Material for this task.
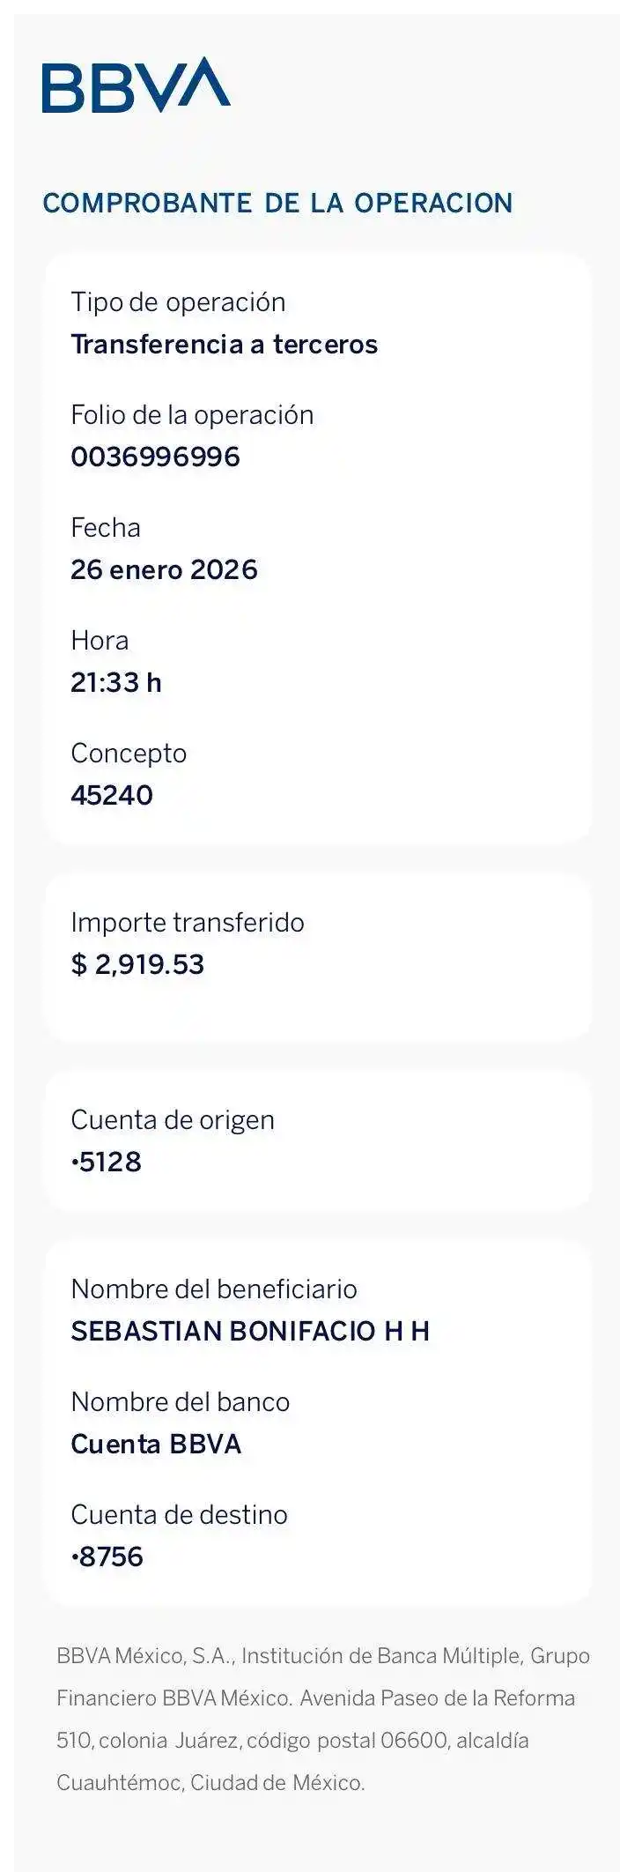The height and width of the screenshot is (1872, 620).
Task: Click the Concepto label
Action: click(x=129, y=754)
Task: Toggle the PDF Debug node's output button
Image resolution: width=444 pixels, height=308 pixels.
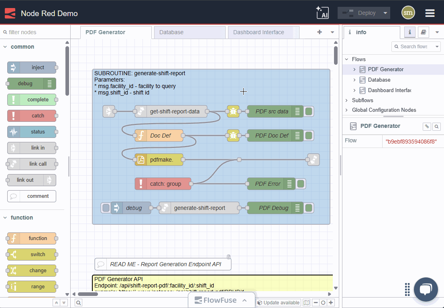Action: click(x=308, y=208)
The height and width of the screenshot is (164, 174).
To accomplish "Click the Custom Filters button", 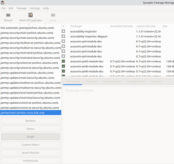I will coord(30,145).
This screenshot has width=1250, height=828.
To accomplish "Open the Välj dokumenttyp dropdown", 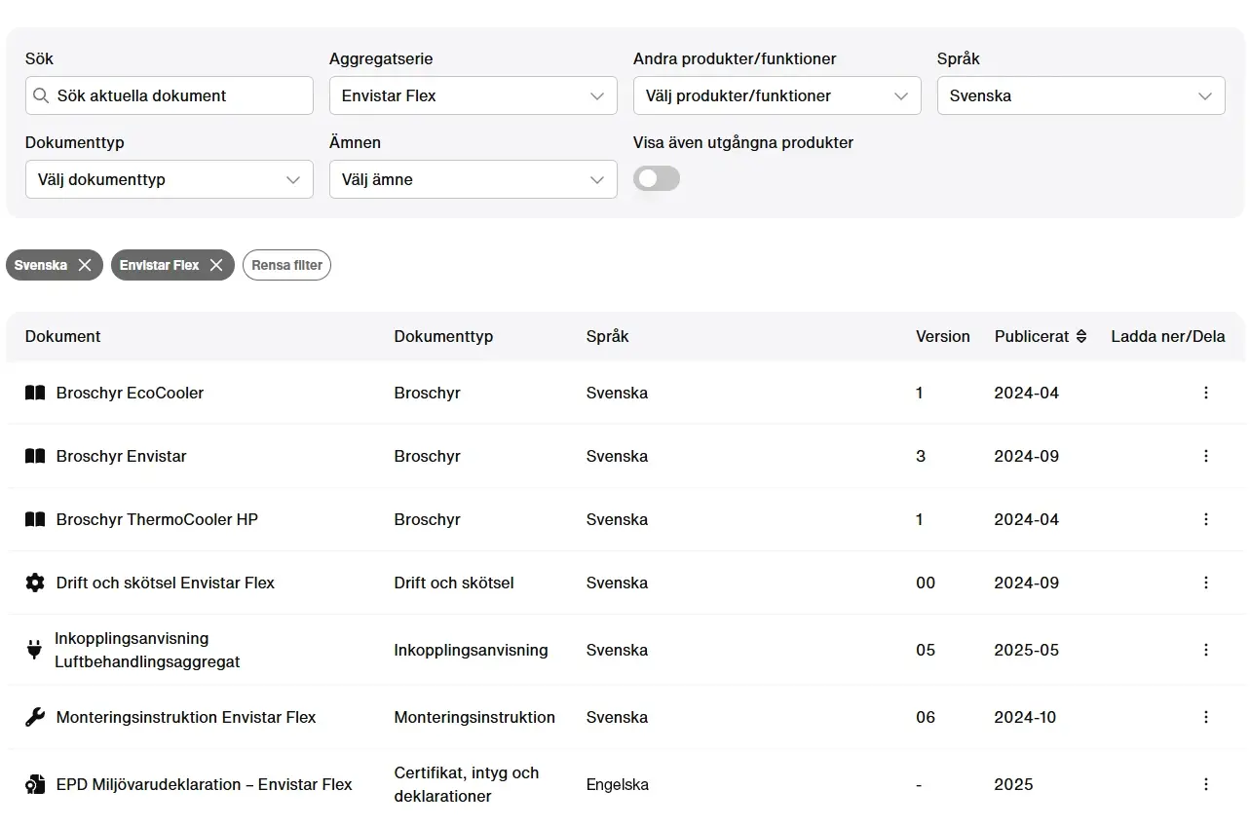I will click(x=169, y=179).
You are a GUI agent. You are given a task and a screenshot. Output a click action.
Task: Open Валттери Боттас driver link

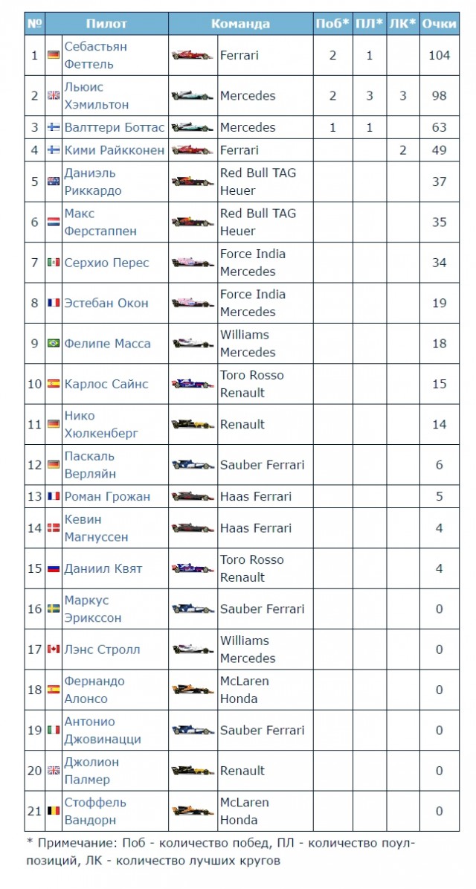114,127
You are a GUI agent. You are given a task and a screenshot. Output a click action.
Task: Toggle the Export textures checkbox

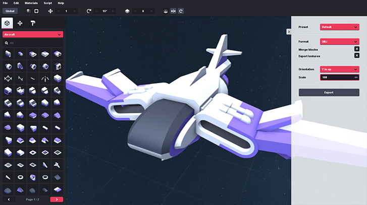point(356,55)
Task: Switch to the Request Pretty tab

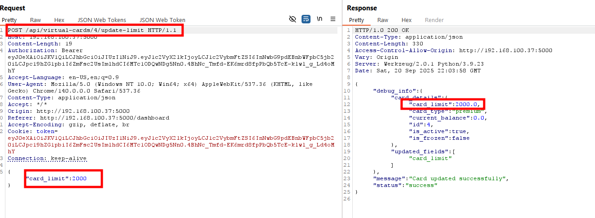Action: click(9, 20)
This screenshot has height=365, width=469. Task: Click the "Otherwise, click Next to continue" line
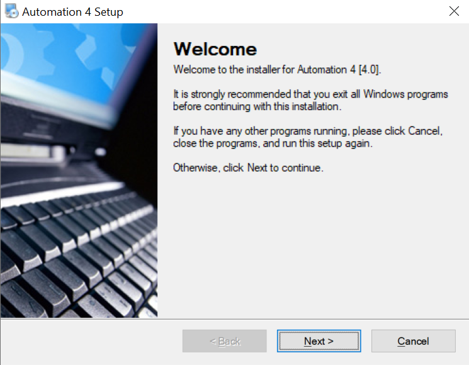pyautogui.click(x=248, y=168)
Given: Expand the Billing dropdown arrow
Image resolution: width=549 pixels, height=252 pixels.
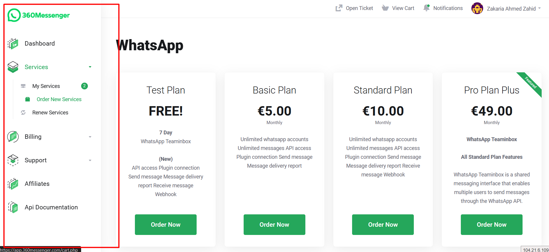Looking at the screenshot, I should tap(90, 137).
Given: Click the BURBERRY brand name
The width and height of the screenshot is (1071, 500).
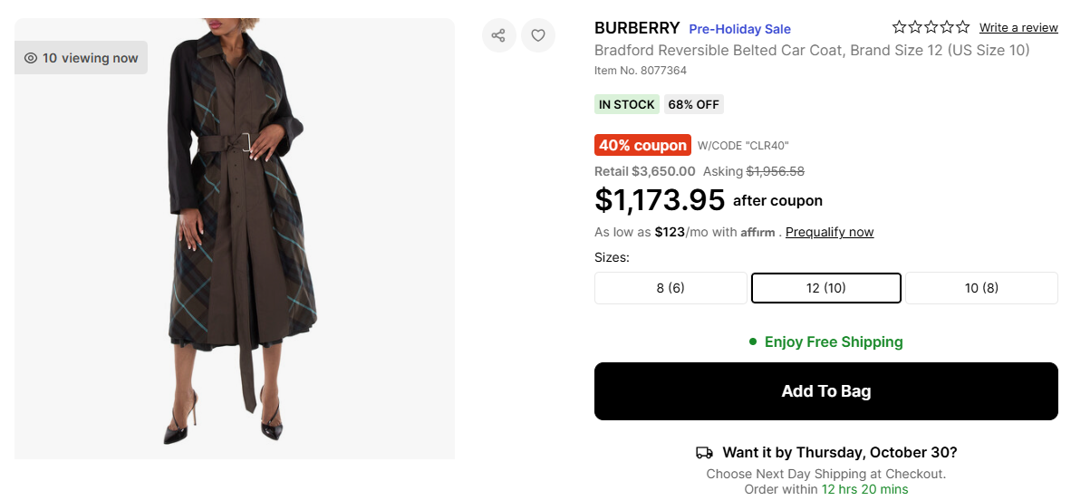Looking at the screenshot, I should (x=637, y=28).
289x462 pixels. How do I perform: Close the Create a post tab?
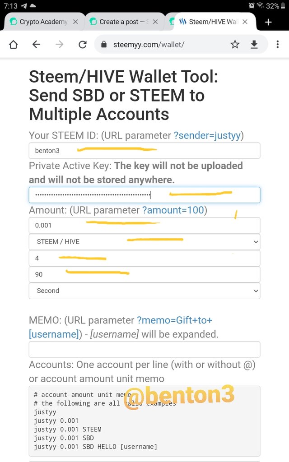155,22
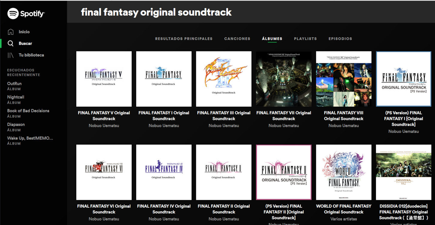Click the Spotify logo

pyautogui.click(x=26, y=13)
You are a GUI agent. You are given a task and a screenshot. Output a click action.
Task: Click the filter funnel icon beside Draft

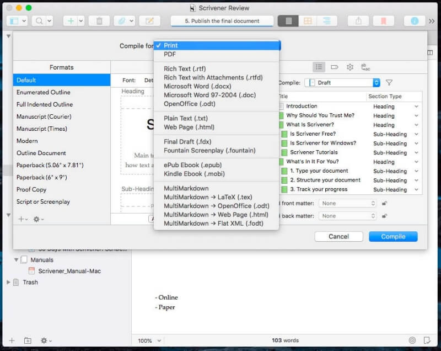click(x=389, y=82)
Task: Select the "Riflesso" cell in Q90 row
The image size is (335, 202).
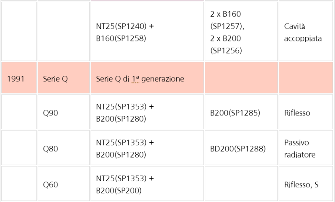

What you have to do.
Leave every picture out and retype exactly the lines of the records above from the one holding "This screenshot has height=365, width=469." through the last, both ends included and nothing besides.

Written solution.
This screenshot has height=365, width=469. Task: Click the "Otherwise, click Next to continue" line
pyautogui.click(x=248, y=168)
Given: Expand the Billing dropdown arrow
Image resolution: width=549 pixels, height=252 pixels.
Looking at the screenshot, I should tap(90, 137).
Given: Click the BURBERRY brand name
The width and height of the screenshot is (1071, 500).
Looking at the screenshot, I should (x=637, y=28).
289x462 pixels. How do I perform: Close the Create a post tab?
155,22
Click the Spotify logo

pyautogui.click(x=26, y=13)
You are a GUI agent. You are given a task and a screenshot. Output a click action.
Task: Click the filter funnel icon beside Draft

click(x=389, y=82)
Task: Select the "Riflesso" cell in Q90 row
The image size is (335, 202).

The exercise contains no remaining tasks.